HLS-Eval: A Benchmark and Framework for Evaluating LLMs on High-Level Synthesis Design Tasks
- URL: http://arxiv.org/abs/2504.12268v1
- Date: Wed, 16 Apr 2025 17:30:36 GMT
- Title: HLS-Eval: A Benchmark and Framework for Evaluating LLMs on High-Level Synthesis Design Tasks
- Authors: Stefan Abi-Karam, Cong Hao,
- Abstract summary: We introduce HLS-Eval, the first complete benchmark and evaluation framework for HLS-driven design.<n>The benchmark includes 94 unique designs drawn from standard HLS benchmarks and novel sources.<n>Beyond the benchmark, HLS-Eval offers a modular Python framework for automated, parallel evaluation of both local and hosted LLMs.
- Score: 4.71707720395444
- License: http://arxiv.org/licenses/nonexclusive-distrib/1.0/
- Abstract: The rapid scaling of large language model (LLM) training and inference has driven their adoption in semiconductor design across academia and industry. While most prior work evaluates LLMs on hardware description language (HDL) tasks, particularly Verilog, designers are increasingly using high-level synthesis (HLS) to build domain-specific accelerators and complex hardware systems. However, benchmarks and tooling to comprehensively evaluate LLMs for HLS design tasks remain scarce.
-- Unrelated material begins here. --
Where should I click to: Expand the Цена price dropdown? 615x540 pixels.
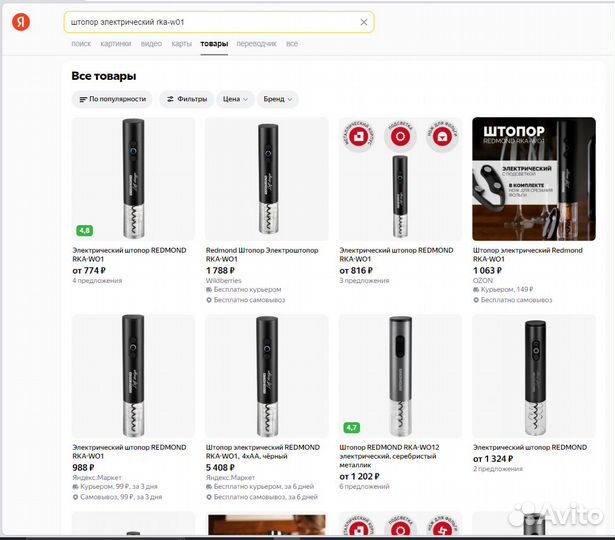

To address this, we introduce HLS-Eval, the first complete benchmark and evaluation framework for LLM-driven HLS design. HLS-Eval targets two core tasks: (1) generating HLS code from natural language descriptions, and (2) performing HLS-specific code edits to optimize performance and hardware efficiency. The benchmark includes 94 unique designs drawn from standard HLS benchmarks and novel sources. Each case is prepared via a semi-automated flow that produces a natural language description and a paired testbench for C-simulation and synthesis validation, ensuring each task is "LLM-ready." Beyond the benchmark, HLS-Eval offers a modular Python framework for automated, parallel evaluation of both local and hosted LLMs. It includes a parallel evaluation engine, direct HLS tool integration, and abstractions for to support different LLM interaction paradigms, enabling rapid prototyping of new benchmarks, tasks, and LLM methods. We demonstrate HLS-Eval through baseline evaluations of open-source LLMs on Vitis HLS, measuring outputs across four key metrics - parseability, compilability, runnability, and synthesizability - reflecting the iterative HLS design cycle. We also report pass@k metrics, establishing clear baselines and reusable infrastructure for the broader LLM-for-hardware community. All benchmarks, framework code, and results are open-sourced at https://github.com/stefanpie/hls-eval.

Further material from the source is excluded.